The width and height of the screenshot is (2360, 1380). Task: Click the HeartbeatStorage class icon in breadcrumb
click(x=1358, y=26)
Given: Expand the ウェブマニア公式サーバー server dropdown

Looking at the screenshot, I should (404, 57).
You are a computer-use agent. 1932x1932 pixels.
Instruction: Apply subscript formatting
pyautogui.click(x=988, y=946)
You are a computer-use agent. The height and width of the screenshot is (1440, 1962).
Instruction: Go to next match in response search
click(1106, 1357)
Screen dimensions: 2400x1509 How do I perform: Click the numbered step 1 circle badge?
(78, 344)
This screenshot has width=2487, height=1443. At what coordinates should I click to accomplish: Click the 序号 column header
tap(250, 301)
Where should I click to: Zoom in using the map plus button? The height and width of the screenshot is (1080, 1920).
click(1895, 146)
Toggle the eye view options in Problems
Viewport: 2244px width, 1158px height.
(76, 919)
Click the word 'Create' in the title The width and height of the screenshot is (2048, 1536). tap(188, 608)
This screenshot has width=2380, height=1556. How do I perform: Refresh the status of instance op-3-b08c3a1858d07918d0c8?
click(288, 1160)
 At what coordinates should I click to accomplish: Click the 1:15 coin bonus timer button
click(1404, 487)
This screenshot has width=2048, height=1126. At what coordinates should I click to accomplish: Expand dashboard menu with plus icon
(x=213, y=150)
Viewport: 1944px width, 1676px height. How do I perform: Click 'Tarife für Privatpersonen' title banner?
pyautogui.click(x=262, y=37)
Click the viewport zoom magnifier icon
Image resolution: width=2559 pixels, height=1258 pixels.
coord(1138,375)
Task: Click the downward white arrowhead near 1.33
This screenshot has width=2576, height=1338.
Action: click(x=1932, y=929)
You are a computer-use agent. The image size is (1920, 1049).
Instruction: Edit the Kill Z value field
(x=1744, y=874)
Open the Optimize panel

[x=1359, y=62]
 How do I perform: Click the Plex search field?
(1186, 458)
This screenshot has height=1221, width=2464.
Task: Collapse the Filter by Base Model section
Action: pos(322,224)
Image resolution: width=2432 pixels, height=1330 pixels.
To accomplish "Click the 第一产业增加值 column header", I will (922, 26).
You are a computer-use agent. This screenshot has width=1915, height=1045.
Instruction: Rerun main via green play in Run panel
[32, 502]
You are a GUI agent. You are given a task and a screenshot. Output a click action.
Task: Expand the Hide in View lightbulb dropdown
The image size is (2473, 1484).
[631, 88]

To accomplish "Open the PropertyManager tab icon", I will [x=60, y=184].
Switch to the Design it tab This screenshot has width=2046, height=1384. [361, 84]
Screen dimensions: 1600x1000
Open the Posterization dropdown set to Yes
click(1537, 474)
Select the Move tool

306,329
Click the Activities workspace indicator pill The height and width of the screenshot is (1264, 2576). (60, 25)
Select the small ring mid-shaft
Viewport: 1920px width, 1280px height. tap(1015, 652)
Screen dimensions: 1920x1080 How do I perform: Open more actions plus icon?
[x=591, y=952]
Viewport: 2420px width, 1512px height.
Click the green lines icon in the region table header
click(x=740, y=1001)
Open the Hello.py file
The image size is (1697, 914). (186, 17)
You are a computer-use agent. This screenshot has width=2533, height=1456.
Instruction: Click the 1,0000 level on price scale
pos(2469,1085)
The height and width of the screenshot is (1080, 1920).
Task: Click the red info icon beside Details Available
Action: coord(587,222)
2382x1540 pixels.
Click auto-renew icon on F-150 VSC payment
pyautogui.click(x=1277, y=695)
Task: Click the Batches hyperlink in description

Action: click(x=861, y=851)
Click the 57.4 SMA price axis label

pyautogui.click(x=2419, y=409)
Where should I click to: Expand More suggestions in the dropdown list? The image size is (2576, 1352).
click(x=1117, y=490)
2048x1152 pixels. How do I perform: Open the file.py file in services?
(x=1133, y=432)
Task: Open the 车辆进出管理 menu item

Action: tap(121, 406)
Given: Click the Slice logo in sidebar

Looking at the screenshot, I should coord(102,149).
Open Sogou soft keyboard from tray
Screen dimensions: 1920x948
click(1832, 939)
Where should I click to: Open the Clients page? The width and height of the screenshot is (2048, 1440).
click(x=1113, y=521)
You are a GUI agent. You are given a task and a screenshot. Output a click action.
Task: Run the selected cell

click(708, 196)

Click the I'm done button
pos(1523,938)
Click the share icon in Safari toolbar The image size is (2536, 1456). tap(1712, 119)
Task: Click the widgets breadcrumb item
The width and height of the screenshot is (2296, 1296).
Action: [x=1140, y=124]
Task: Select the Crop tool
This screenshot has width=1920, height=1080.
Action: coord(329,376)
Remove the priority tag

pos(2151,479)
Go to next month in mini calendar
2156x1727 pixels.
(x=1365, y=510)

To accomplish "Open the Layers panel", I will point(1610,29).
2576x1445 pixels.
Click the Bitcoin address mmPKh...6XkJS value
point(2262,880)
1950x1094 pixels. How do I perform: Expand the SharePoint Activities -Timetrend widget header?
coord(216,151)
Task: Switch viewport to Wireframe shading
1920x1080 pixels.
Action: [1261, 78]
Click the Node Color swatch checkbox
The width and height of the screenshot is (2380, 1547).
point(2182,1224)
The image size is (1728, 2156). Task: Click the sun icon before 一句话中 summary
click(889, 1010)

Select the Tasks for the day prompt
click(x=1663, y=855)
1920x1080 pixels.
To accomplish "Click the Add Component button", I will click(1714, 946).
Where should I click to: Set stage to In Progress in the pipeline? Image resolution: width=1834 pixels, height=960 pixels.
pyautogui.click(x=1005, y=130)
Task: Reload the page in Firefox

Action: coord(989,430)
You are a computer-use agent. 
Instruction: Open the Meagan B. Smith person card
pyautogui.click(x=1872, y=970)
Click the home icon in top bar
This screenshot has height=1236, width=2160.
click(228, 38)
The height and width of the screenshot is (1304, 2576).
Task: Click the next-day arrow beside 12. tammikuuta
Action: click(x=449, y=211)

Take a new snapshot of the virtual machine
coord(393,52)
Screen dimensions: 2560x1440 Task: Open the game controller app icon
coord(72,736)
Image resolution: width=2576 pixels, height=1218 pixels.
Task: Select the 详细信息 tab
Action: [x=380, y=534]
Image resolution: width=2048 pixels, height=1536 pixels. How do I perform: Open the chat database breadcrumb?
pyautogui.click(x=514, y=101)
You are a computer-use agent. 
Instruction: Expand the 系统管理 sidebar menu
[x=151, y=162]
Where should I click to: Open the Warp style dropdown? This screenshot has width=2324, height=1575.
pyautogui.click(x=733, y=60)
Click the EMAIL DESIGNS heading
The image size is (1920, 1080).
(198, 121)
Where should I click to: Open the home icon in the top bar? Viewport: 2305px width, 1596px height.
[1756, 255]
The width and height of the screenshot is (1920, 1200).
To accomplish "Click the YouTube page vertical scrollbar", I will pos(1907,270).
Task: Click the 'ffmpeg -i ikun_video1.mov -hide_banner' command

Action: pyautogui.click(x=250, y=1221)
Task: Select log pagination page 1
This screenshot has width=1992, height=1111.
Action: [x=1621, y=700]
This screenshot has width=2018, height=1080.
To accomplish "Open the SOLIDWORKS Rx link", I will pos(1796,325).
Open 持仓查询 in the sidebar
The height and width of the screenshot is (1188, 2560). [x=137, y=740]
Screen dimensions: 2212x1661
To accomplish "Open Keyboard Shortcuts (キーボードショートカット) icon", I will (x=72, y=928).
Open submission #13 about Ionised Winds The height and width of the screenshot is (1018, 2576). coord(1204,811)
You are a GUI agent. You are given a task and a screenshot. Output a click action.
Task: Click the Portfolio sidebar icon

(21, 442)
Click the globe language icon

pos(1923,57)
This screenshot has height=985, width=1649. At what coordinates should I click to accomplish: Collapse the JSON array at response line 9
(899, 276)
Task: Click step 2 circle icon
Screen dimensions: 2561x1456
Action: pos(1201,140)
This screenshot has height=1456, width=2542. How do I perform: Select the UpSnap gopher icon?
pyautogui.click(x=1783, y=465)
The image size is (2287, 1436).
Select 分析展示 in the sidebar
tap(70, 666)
-------
**Problem to work on**. Copy out precisely the lines from the line with "Click the Activities" to the line with "Viewport: 2420px width, 1512px height." in the material above, including those two lines and omitting all the rest.

**Reply**.
Click the Activities workspace indicator pill The height and width of the screenshot is (1264, 2576). (60, 25)
Select the small ring mid-shaft
Viewport: 1920px width, 1280px height. tap(1015, 652)
Screen dimensions: 1920x1080 How do I perform: Open more actions plus icon?
[x=591, y=952]
Viewport: 2420px width, 1512px height.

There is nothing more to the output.